Things have moved on a fair bit, and this whatever you-call-it (mime, physical, devised, visual, total theatre) has become embedded in the mainstream. Told By An Idiot and Improbable Theatre play at major venues, and their directors, designers and performers are called upon to contribute to work by mainstream companies. BAC director Tom Morris has moved on to the National Theatre, having taken Jerry Springer - The Opera from scratch at BAC to NT to West End. The Right Size, Ridiculusmus and Peepolykus have taken physical comedy and clowning into the heart of theatre. Spymonkey have flown away to work with Cirque du Soleil in Las Vegas. Duckie have taken bawdy new vaudeville from the Vauxhall Tavern to the Edinburgh Fringe to the Barbican International Theatre Event Xmas run for the second year running.

So that's about it for this quick tour of Total Theatre's past 21 years. What now my love? Where next are we heading? Who knows what the future will hold – but here's a few clues:

Radio Kills the Video Star

Pictures in the head... Rose English, Tim Etchells, The Wooster Group and Kazuko Hohki have all turned up on our airwaves with experimental theatre pieces/soundscapes

Return of the Man in White

Les Enfants du Paradis, the cult film starring the divine Jean-Louis Barrault and featuring the godfather of modern mime Étienne Decroux, surfaced for a special showing at the Mime Festival 2005. Set in France in the 1840s, it'll prompt a revival of real ‘pantomime' – mark my words.

Fairground Booths and Attractions

More than a metaphor – the actual physical experience of being taken for a trip into another little world, be it Carnesky's Ghost Train, Stan's Cafe's Black Maze or Whalley Range All Stars Bedcases, is what it's all about. Expect ever more bizarre rides and sideshows

Hybrid Circus

Company FZ have taken circus arts into new hybrid forms. Artists like Giselle Edwards, who's mixing aerial dance circus with opera, and Chloe Black, who's investigating the place where circus meets live art and feminist politics, are already at it – next?

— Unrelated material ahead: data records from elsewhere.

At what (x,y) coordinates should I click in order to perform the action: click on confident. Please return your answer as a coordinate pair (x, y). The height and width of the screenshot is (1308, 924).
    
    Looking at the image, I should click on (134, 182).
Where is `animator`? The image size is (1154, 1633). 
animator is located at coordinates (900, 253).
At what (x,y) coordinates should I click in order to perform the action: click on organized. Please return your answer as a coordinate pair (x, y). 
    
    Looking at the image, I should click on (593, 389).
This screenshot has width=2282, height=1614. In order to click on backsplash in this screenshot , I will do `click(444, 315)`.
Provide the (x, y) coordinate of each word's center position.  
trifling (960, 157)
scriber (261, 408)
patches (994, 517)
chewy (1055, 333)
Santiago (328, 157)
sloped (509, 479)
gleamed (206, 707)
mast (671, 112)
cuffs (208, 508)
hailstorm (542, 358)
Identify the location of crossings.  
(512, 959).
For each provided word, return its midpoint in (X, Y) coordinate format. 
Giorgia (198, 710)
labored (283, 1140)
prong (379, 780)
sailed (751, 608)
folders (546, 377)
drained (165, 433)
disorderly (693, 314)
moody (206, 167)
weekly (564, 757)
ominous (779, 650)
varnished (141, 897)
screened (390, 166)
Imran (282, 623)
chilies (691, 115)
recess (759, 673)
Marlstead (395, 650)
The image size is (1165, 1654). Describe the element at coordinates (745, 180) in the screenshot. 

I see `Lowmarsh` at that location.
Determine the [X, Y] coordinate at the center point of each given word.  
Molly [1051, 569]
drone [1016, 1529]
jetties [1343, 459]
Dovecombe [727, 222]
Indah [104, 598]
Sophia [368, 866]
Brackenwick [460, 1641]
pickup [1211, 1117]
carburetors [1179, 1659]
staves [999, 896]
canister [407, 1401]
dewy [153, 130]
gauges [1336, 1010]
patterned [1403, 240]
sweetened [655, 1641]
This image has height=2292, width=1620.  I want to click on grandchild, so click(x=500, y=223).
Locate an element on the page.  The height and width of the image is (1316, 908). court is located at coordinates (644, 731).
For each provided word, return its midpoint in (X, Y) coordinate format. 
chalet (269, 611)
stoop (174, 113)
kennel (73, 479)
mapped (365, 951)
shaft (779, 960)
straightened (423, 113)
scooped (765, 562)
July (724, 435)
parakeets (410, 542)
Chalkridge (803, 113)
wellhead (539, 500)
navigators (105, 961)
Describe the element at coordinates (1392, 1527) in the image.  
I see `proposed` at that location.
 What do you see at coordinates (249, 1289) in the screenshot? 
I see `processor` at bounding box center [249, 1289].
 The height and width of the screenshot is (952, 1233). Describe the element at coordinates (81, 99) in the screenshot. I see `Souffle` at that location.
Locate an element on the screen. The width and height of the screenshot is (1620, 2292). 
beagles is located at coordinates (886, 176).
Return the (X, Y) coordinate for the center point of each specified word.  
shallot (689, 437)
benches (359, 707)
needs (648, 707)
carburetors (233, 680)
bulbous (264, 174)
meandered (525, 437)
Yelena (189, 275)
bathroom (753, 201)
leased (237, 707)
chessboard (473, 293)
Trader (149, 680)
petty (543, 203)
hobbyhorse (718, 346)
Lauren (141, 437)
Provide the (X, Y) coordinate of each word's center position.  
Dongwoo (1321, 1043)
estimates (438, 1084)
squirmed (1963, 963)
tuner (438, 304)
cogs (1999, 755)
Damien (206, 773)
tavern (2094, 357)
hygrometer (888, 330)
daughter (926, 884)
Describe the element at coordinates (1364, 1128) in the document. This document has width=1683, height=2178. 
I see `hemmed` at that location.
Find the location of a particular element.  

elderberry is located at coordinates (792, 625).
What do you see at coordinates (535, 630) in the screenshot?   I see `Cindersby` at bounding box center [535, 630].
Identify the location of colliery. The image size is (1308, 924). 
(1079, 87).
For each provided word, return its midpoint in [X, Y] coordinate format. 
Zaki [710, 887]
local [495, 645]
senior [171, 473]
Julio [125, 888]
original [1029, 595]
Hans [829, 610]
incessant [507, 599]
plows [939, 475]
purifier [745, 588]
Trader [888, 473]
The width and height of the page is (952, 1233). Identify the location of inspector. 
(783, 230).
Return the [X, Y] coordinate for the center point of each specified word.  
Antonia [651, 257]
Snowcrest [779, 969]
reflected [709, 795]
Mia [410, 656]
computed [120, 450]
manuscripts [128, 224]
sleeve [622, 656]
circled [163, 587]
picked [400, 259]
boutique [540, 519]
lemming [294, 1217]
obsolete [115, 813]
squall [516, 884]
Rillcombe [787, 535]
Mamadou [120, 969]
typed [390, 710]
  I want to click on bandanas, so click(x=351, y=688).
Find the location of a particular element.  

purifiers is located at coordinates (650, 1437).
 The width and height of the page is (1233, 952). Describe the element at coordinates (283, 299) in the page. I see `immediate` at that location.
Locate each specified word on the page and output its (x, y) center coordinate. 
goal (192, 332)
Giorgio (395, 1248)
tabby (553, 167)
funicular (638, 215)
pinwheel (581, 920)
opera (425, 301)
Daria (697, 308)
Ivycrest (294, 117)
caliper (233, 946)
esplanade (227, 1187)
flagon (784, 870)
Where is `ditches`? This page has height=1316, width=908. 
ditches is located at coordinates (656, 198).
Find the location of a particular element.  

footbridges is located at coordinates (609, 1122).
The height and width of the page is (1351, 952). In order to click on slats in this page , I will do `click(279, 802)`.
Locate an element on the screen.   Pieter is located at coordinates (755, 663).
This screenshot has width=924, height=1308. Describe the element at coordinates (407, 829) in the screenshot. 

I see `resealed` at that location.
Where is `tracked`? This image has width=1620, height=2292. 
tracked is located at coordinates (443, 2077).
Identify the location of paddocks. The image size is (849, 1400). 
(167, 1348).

Ever More Extraordinary Collaborations

Art/Sci and then some – Jyll Bradley's floristry into performance art practice and live art meets cookery interactions at Home. Mermaid-tail swimming, zero gravity in space and art installation meets marine biology, is there anything out there that can't be incorporated into performance practice! Accountancy? Rugby? Plumbing!

Game Boy, Game Girl

Blast Theory make art events based on gaming – meanwhile, the kids are playing Final Fantasy and Prince of Persia. The games just get better and better – suspension of disbelief, a site you enter and allow yourself to be enveloped in, alternative worlds peopled by wonderful characters, role play, catharsis – sound familiar?

Pop Into Theatre

Quirky popular music combos and performance art/theatre go back a while – but with the revival of Improbable/Tiger Lillies’ Shockheaded Peter, Eddie Ladd's Club Luz at BAC Opera 2004, and The Trachtenberg Family Slideshow Players runs at Edinburgh and Soho Theatre, it's very much the mood of the moment.

This is for Real

Street art performers Dot Comedy (Misinformation tents and bric-a-brac stalls) and Bureau of Silly Ideas (realistic road works turn surreal) are blurring the boundaries between art and life. Then there's the Turner Prize win for Jeremy Deller for his 'real events’. Expect it to get harder and harder to tell the difference.

Wherever, whenever, whatever – Total Theatre will be there.